The Wishing Pool and Other Stories
Story collections are always a mixed bag, but I liked most of these a lot. It’s divided into four thematic parts so I included my thoughts about each part along with my favorite quote from each story.
Part I Wishes - I love a story about a double-edged wish, like The Monkey’s Paw, and the stories in this section is full of that kind of wish.
The Wishing Pool - “He was harvesting his memories, collecting them one by one. Catching them while he could.”
Haint in the Window - “The more names he called out to the silence, the more a cold loneliness wrapped itself around Darryl’s chest, the feeling he sometimes tried to drink away with half a bottle of wine after work, when there was nothing else for his hands and mind to do except remember that, once upon a time, he’d planned a bigger life.”

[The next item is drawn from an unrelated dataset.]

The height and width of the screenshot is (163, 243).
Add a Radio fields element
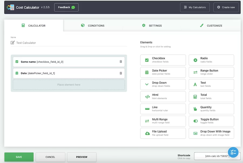tap(211, 60)
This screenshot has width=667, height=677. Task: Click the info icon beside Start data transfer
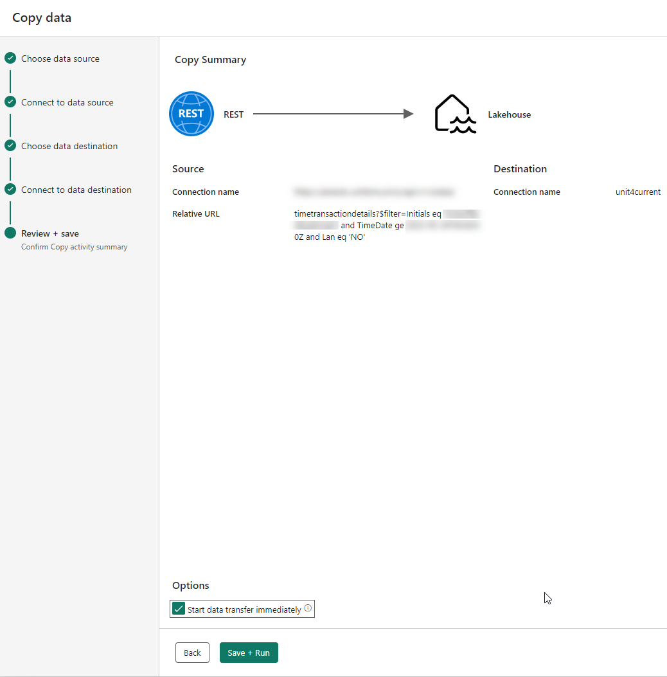[x=308, y=608]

Incident at Bear Creek Lodge - “You’re gonna spend every goddamn day of your life pretending.”
Return to Bear Creek Lodge - “A white fox-worm from hell.”
Thursday-Night Shift - “Violence was the humans’ tradition, and the end of one Now led to another.”

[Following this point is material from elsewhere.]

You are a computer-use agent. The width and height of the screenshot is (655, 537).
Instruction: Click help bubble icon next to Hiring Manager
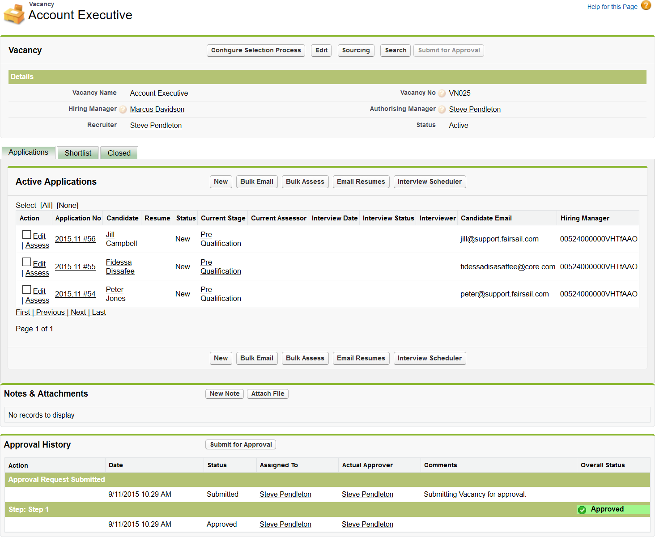pyautogui.click(x=123, y=110)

Dancing - “Monique had not known you could love someone so much, and want to hold onto them with such fervor, that you could swallow them inside of you — even their dead dreams. And that those dreams could eat you in return.”

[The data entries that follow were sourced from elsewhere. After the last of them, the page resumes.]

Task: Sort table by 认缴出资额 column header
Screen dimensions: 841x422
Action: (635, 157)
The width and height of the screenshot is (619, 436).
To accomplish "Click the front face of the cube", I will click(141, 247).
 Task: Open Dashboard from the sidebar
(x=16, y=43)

Part II The Gracetown Stories - The Reformatory was one of my 5-star reads last year (and I plan a reread next month) - I loved reading more stories from Gracetown. When can we have a tv series?
Last Stop on Route 9 - “Times weren’t perfect, but they weren’t like that, at least.”
Suppertime - “But photographs, no matter how marvelous they were, did not substitute for life.”
Rumpus Room - “Maybe a dream was mostly remembering and part wishing.”
Migration - “Gracetown was both her plague and her keeper.”
Caretaker - “Grayboy grinned and laughed at him by wagging his tail.”
Part III The Nayima Stories - it’s hard to believe these were written pre-pandemic (as was The Biographer from Part IV - whose main character predicted a pandemic). It was fun to read back to back stories set 40 years apart.
One Day Only - “Other people’s tastes were a burden.”
Attachment Disorder - “She wasn’t afraid to die, but living scared the hell out of her.”
Part IV Future Shock - I had only read Due’s horror before but really enjoyed these dystopian stories - the characters are so well established in just a few places.
Ghost Ship - “Maybe that was what had happened with the ghost ship, she thought. Maybe the passengers and crew had chosen the journey over their destination.”
Shopping Day - “Neighbors look out for neighbors.”
The Biographer - “Olivia Burns would have been an unlikely candidate for a Biographer if not for pure luck — if luck was the right word for her dystopian film about an oncoming global plague (which she had only meant as a metaphor for climate change and bigotry) that unfolded almost exactly the way her film had predicted it.”